Aim of the task: Identify every line below that contains the string "Click", treating uppercase and lowercase as different, and copy each of those lines in full.

--- START OF Available data ---

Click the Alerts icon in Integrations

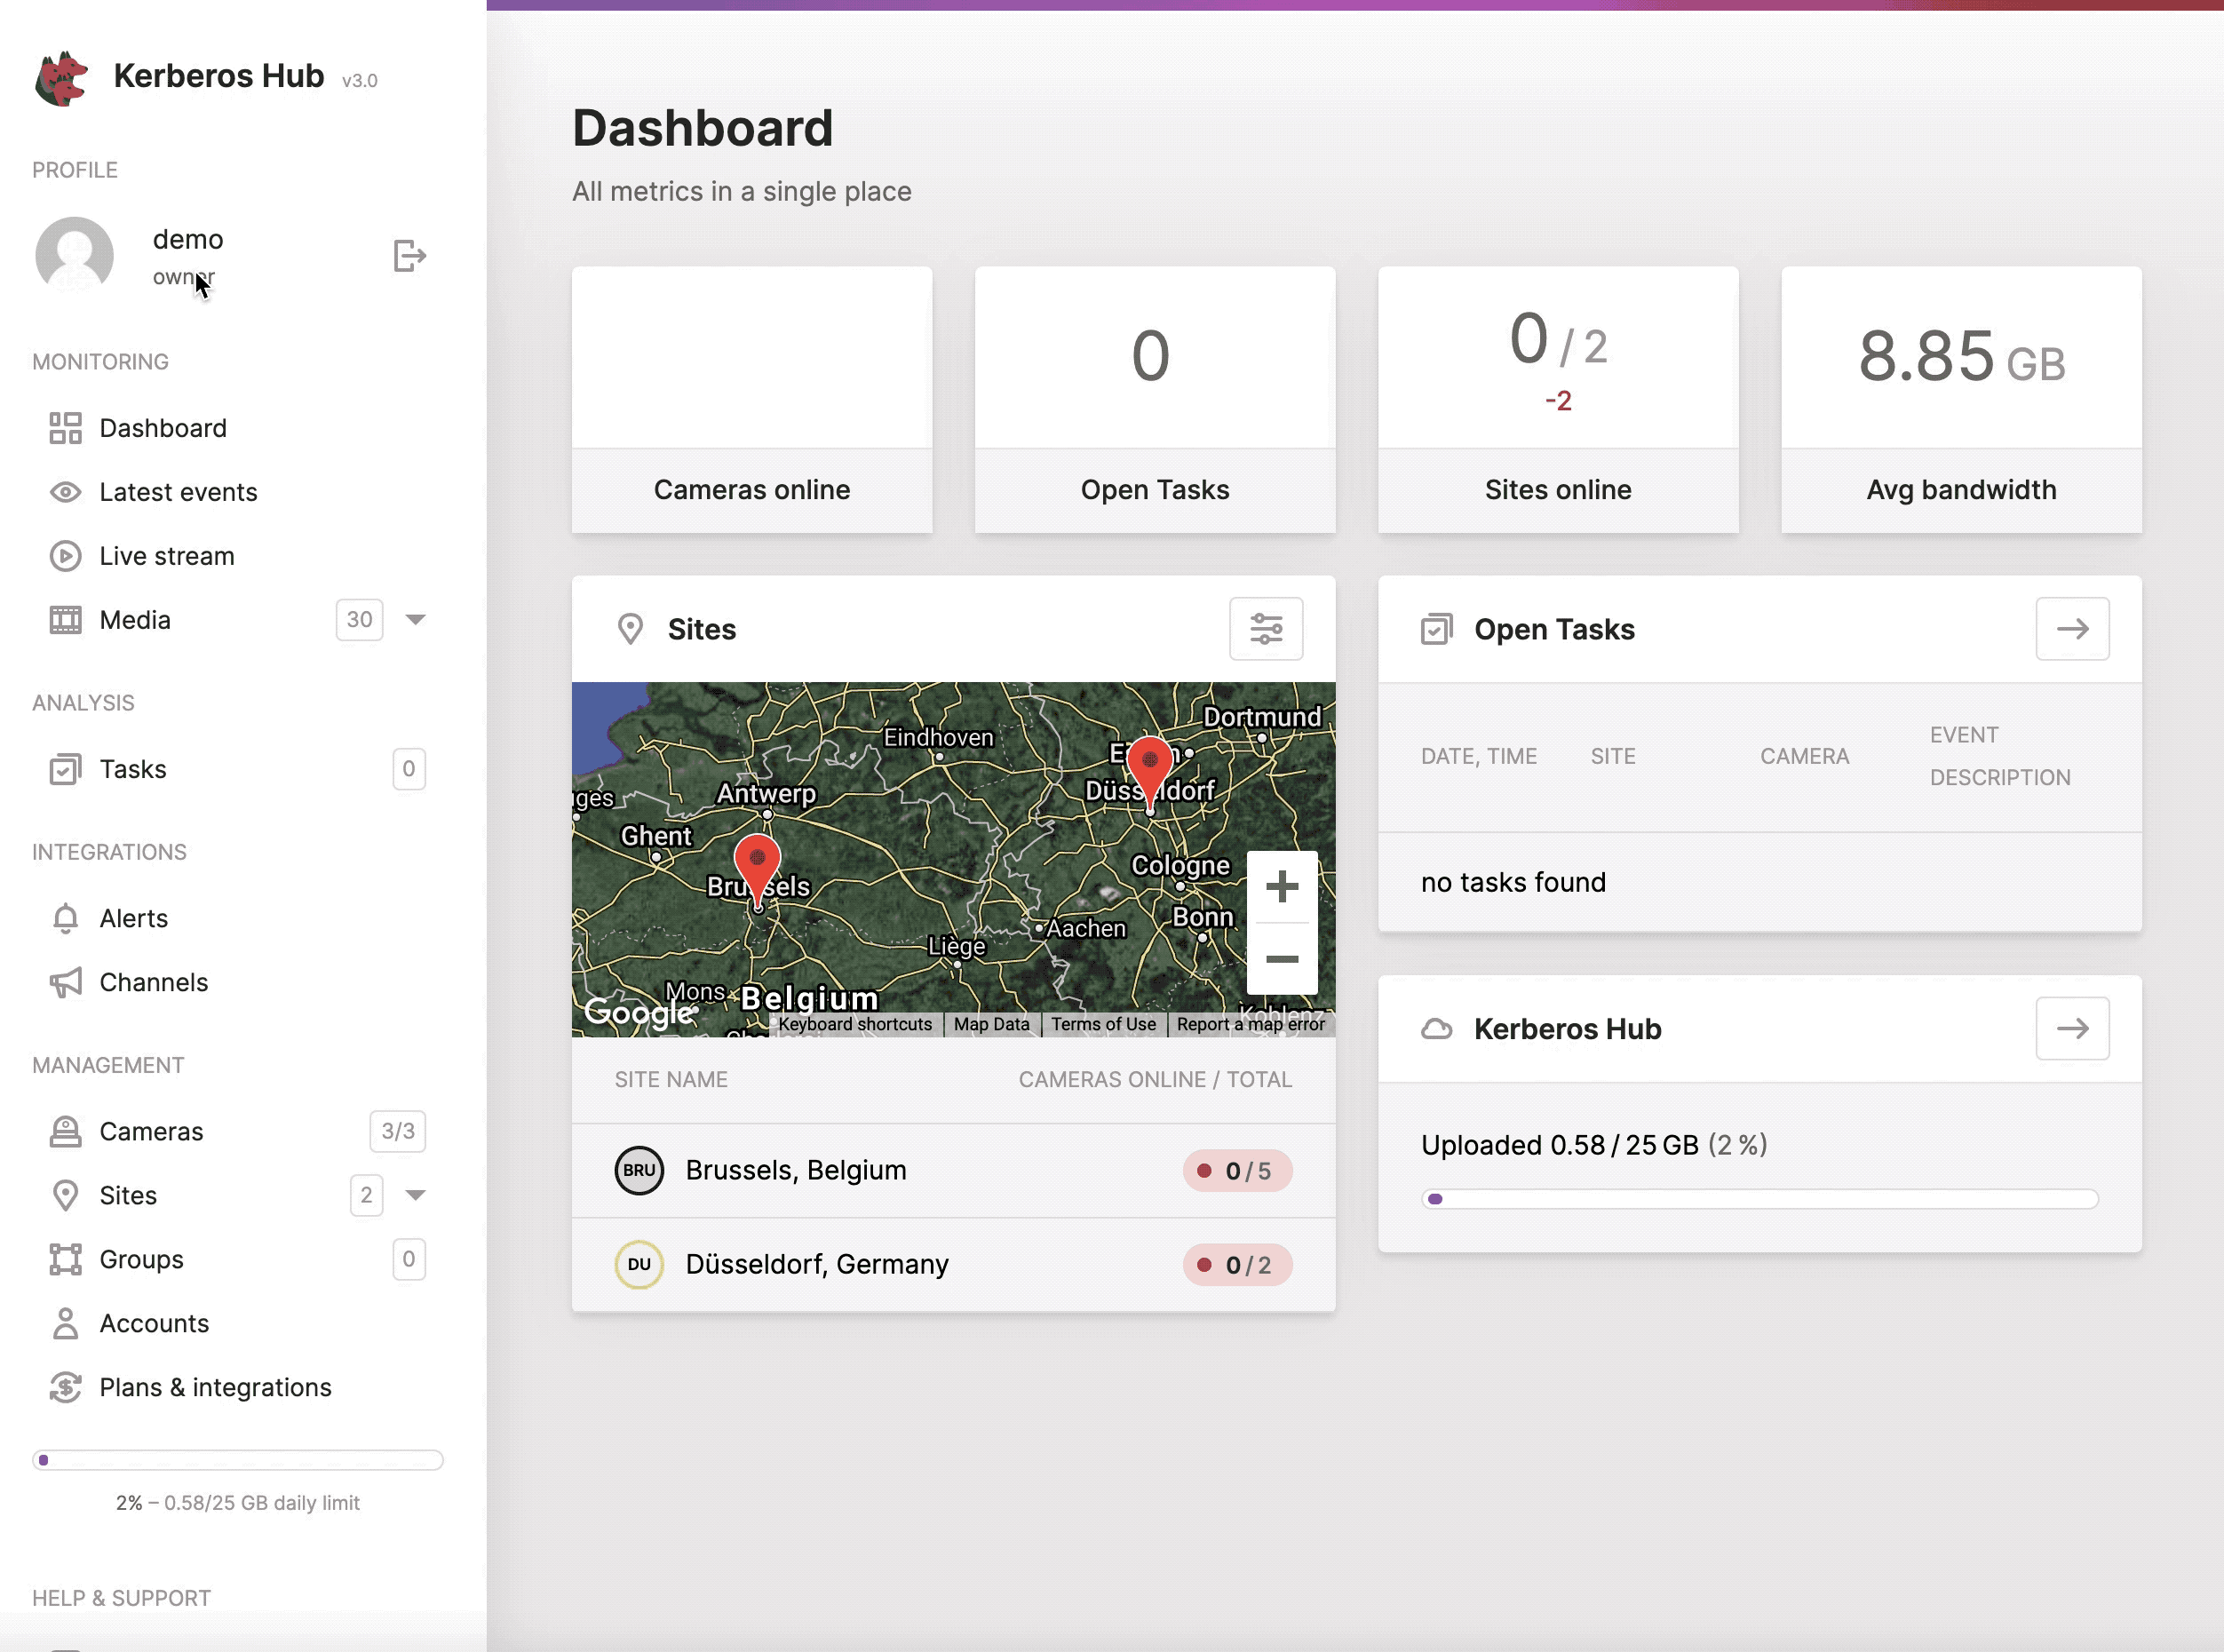[x=64, y=918]
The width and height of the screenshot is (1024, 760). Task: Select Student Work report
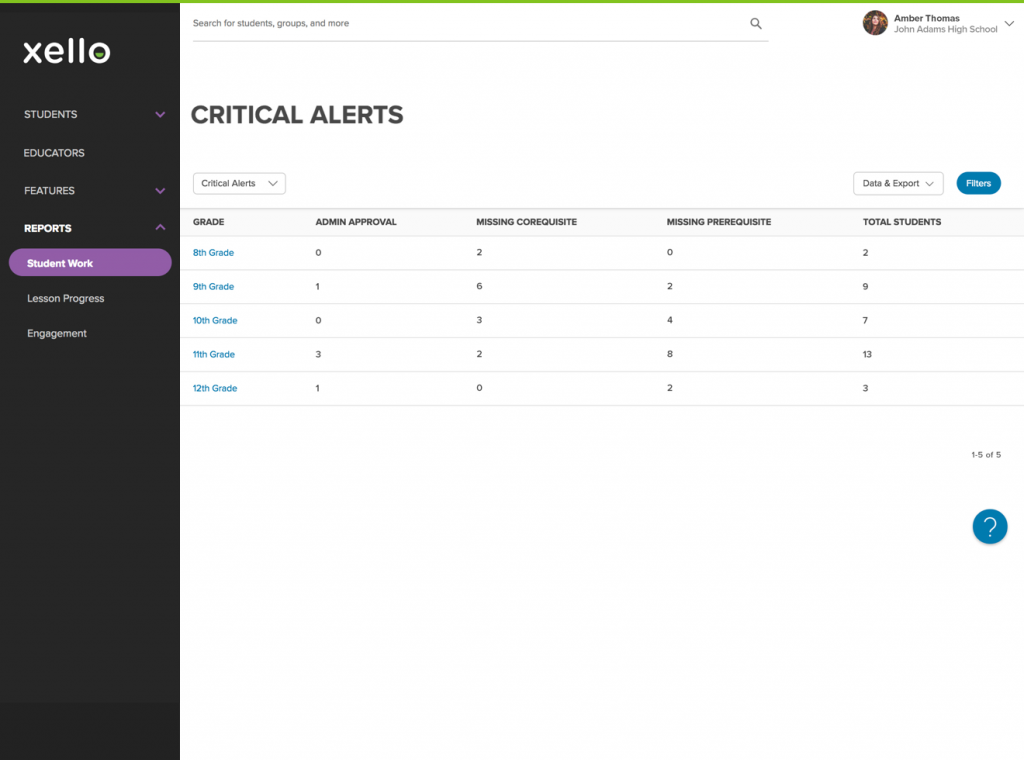[90, 263]
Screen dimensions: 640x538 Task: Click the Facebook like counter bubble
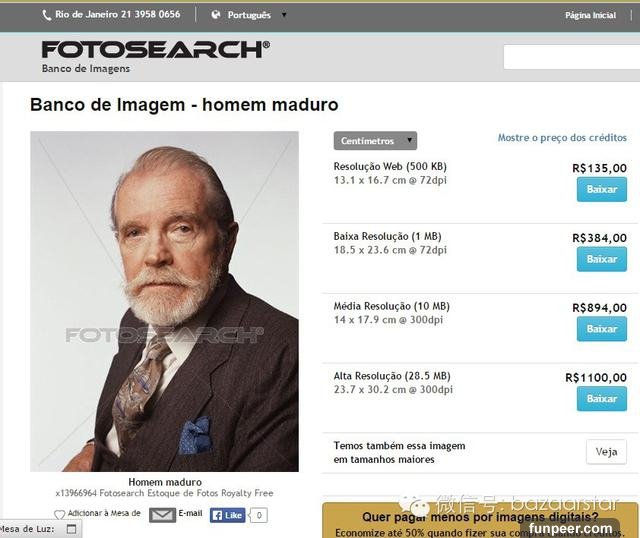(259, 515)
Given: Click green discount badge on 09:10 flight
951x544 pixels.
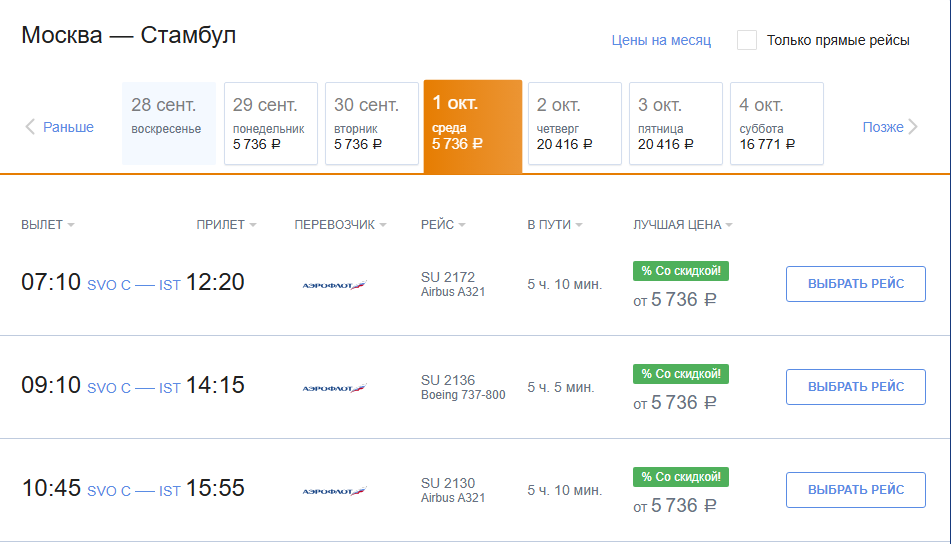Looking at the screenshot, I should tap(681, 374).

--- END OF Available data ---

Result:
Click the Alerts icon in Integrations
Screen dimensions: 640x538 Task: Click the Facebook like counter bubble
Given: Click green discount badge on 09:10 flight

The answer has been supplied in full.